I realize for you the day may have been quite different—we around the table have been through our seasons of such intense caregiving that a holiday meal together was unthinkable. That probably made today all that much sweeter for the six of us—reflecting on how God has brought us through stormy seasons, reflecting on our loved ones who are already absent from the body and present with the Lord; reflecting on the hope that keeps us going when the weeks again become Everest-like treks devoid of Sherpa guides.

Today’s shared meal was a reminder for me to keep on encouraging you to be heartened with the knowledge that seasons pass. Your load won’t be unbearable always. The hope of Easter is exactly that.
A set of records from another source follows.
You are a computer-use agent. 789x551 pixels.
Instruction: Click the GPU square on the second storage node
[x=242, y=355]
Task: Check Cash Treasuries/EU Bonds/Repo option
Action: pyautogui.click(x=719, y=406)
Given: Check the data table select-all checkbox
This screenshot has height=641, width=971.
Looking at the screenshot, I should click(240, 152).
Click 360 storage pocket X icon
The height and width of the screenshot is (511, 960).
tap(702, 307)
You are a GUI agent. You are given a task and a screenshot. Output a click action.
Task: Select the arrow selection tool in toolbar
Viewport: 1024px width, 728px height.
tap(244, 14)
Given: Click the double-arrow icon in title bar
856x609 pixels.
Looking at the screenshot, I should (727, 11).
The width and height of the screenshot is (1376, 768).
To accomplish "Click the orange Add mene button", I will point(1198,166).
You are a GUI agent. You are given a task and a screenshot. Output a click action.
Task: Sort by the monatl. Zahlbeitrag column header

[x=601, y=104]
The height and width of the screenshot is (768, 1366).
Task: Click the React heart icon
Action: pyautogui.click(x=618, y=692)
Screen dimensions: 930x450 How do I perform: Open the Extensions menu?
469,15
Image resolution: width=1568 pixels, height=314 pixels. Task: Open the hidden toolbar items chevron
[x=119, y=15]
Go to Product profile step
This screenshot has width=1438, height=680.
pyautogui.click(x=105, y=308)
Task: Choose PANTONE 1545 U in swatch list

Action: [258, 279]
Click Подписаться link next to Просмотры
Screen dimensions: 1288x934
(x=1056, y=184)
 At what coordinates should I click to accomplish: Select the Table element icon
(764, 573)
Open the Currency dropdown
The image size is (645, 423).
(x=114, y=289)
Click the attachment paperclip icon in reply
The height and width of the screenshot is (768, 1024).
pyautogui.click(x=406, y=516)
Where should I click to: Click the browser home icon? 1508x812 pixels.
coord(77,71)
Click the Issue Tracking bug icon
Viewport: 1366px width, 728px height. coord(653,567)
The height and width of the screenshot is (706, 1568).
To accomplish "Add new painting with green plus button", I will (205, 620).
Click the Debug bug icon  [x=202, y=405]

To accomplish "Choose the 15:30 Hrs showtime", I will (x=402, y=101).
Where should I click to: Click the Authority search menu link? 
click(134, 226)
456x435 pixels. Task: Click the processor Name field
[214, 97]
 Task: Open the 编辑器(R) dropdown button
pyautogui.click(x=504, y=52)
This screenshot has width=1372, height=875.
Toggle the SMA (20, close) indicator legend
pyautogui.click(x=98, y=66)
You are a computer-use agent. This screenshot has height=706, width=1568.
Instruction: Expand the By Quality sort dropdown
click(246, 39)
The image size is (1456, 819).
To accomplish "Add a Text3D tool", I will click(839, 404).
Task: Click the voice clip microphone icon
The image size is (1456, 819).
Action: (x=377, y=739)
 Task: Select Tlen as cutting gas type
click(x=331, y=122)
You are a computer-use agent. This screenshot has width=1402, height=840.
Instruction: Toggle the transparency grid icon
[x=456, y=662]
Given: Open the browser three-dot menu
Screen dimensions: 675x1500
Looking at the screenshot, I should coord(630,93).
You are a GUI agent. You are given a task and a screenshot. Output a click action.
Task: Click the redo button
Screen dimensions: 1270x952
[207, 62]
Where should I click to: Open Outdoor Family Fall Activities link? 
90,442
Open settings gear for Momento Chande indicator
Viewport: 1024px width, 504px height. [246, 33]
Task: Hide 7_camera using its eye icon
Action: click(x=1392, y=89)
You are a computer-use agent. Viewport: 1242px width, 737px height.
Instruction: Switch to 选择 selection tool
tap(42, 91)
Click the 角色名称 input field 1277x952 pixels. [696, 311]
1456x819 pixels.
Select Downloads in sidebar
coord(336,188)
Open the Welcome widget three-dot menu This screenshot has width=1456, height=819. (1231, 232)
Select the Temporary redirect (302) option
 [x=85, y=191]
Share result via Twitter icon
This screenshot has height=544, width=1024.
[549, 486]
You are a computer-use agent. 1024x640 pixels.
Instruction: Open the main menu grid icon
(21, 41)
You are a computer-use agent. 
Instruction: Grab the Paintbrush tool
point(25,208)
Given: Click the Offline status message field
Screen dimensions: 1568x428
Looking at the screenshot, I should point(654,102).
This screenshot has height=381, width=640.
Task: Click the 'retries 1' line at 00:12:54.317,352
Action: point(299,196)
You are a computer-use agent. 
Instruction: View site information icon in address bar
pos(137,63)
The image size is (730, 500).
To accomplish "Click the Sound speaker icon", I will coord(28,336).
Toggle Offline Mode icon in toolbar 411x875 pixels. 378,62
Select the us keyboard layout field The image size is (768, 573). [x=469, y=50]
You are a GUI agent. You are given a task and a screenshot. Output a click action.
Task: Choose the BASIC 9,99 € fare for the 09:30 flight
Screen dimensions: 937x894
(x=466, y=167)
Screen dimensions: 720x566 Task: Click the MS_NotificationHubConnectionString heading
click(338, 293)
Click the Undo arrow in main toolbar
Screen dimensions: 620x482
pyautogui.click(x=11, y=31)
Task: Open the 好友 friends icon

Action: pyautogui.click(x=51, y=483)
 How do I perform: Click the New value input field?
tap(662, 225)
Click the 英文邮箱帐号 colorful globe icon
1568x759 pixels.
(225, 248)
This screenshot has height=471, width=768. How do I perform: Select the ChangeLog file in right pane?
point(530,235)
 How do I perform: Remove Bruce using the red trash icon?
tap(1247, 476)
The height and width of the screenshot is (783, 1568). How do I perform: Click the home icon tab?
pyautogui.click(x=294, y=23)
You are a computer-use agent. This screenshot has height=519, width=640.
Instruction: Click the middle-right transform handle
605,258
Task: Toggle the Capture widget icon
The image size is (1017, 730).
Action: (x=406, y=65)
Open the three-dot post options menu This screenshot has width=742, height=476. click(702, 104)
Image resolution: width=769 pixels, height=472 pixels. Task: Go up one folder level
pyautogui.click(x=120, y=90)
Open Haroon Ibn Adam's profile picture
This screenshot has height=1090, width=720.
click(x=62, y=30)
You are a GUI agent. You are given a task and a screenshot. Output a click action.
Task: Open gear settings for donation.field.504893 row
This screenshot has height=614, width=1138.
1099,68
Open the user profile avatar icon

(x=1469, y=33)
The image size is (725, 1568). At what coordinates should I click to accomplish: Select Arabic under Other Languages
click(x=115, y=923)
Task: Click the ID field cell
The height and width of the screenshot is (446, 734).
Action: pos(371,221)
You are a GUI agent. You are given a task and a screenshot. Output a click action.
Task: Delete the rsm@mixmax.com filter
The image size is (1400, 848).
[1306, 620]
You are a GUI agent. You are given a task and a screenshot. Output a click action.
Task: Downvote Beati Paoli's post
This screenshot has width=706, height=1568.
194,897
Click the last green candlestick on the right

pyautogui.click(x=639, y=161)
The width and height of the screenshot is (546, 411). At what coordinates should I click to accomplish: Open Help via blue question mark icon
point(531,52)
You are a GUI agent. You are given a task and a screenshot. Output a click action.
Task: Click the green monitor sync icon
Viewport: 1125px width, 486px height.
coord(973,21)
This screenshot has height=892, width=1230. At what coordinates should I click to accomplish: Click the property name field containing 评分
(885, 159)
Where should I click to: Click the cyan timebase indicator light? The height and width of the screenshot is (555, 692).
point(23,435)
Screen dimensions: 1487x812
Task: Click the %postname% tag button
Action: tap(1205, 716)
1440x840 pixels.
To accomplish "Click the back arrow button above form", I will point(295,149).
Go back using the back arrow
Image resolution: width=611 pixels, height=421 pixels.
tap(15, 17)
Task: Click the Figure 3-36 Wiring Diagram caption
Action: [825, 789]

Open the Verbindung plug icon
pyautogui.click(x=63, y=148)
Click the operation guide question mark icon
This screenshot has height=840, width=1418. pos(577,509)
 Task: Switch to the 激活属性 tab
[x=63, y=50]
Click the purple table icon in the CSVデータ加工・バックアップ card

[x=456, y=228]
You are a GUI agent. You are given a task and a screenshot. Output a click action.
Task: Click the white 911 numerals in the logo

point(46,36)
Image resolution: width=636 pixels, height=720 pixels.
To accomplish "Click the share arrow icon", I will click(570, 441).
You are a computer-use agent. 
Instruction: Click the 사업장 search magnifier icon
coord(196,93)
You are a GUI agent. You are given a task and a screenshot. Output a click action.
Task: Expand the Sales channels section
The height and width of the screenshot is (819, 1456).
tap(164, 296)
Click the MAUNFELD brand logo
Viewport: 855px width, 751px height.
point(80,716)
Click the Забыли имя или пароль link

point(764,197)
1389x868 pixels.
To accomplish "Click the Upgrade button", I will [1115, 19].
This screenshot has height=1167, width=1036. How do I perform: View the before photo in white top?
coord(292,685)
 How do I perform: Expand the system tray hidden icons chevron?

There will be a day when ...


The LORD of hosts will prepare a lavish banquet for all peoples … He will swallow up death for all time, And the Lord GOD will wipe tears away from all faces, And He will remove the reproach of His people from all the earth; For the LORD has spoken. And it will be said in that day, “Behold, this is our God for whom we have waited that He might save us. This is the LORD for whom we have waited; Let us rejoice and be glad in His salvation.” Isaiah 25:6-9 (NASB)

Imagine what that celebration will be like. Heavenly chefs placing before a gathering of saints from all nations and all generations the most lavish and bountiful spread ever tabled. And the Lord of love and grace—the Savior of Resurrection Sunday—presiding at the head as Master of the Household of Faith. Before the meal, He will come to each one and with His own nail-pierced hand brush away all tears, removing, as He does this, the last residue of sorrow and mourning and pain and suffering from our sojourn on fallen earth. With that, the joy of salvation will erupt in a magnitude never before expressed.

Looking toward this day can become our motivator—our hope—our assurance—as the long season of caregiving looms ahead of us. All this is possible, because it is Jesus’ expressed desire: “I want them to be with Me where I am.” On the night before His crucifixion Christ told the Father. “I want them to see My glory, the glory I had before the foundation of the world” (paraphrased from John 17).

That’s why there was a cross for Christ. That’s why there was a crown of thorns twisted into His brow and a spear in His side and a burial shroud draped across His battered earthly shell. That’s why there was a boulder rolled across the entrance of a borrowed tomb by hulking Roman soldiers. That’s why it took two angels in white robes to break the seal and an earthquake to roll away the hunk of solid earth and sit atop it—readying the grand announcement: HE IS NOT HERE. HE IS RISEN, AS HE SAID.

Sure the amazing news of the Resurrection stunned even His inner circle. They’d stood by helplessly—as if in the most horrid nightmare—while their Master was cruelly and brutally massacred by a crowd of easily swayed countrymen and foreigner soldiers. But with Christ’s resurrection in the power of the Holy Spirit (Romans 1:4), death would no longer win—it would never be the end for those who believe in Him. The cruelest suffering on earth will pale in that day when it’s wiped away by the loving hand of our Lord. All that will remain will be our knowledge of His faithfulness, His love, His grace, His mercy—and our undying gratitude for it.

Take hope, my friend. No matter what you’re facing today, let the empty tomb be your eternal reminder that Christ didn’t just experience your griefs beside you, didn’t just carry them with you, but He conquered them once for all time for you. The tomb is empty, so your exhaustion and your care-recipient’s suffering—these do not have the last word. He has conquered, and He will one day allow you to see that the spoils of His victory belong to you.

May the truth of the Resurrection of Jesus Christ be your strength today.
Easter blessings from our home to yours!